Game Wish 9: Changing the World

Friday, August 23rd, 2002

This week’s WISH from Turn of a Friendly Die

What’s the most fun you ever had creating something in a game that changed the game-world?

I think this has be the goth/doom-metal band Ümläüt, which has been a feature of not one, but two games. The first game was an on-line modern-day Call of Cthulhu adventure set in London, running on the late lamented CompuServe RPGAMES forum. My PC was Karl Tolhurst, guitarist of the band. The back-story in my character submission was that the band had split after lead singer Steve Leywood had run out of sanity and murdered another band member (who was also Karl’s lover), before killing himself.

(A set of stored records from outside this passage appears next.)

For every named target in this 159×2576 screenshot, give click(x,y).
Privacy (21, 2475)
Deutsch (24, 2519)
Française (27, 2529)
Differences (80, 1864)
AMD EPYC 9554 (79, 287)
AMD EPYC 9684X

The GM skillfully wove all this into her game background; NPC Steve Leywood’s occult obsessions had turned him to incorporate forbidden Cthuloud rituals into song lyrics and getting audiences to chant them. He was later to turn up as an undead thing, to murder another band member who the GM was using as an NPC in front of another PC in a different game thread. The Cthuloid rituals themselves may or may not have been responsible for the earthquake in Docklands that did terrible damage to the headquarters of Rupert Murdoch’s News International.

Ümläüt have their own spoof web page, which more than one person has mistaken for the web site of a real band - the fictitious murdered keyboard player turned up on the dead rock star site. There is also a recording of Ümläüt’s music, made by my brother. The GM refuses to listen to it.

The band has now resurfaced in another on-line game, Edge of Hell running on Dreamlyrics, touring the US slightly earlier in their own timeline. They’re currently stranded in California following several dates falling through due to incompetent management. This time four out of the five members are player characters, including Steve Leywood and one of his murder victims. Time will tell if history will repeat itself; this time the crowd chant of “Iä! Cthulhu F’Tagn!” resulted in a severe thunderstorm and a power failure that terminated the show.

10p for the Hamster!

Thursday, August 22nd, 2002

BBC NEWS | England | Fare cop for Nibbles the hamster
I beat Patrick Crozier to this one! A boy is charged a 10p fare for his hamster! Is this the new First Group policy, I wonder?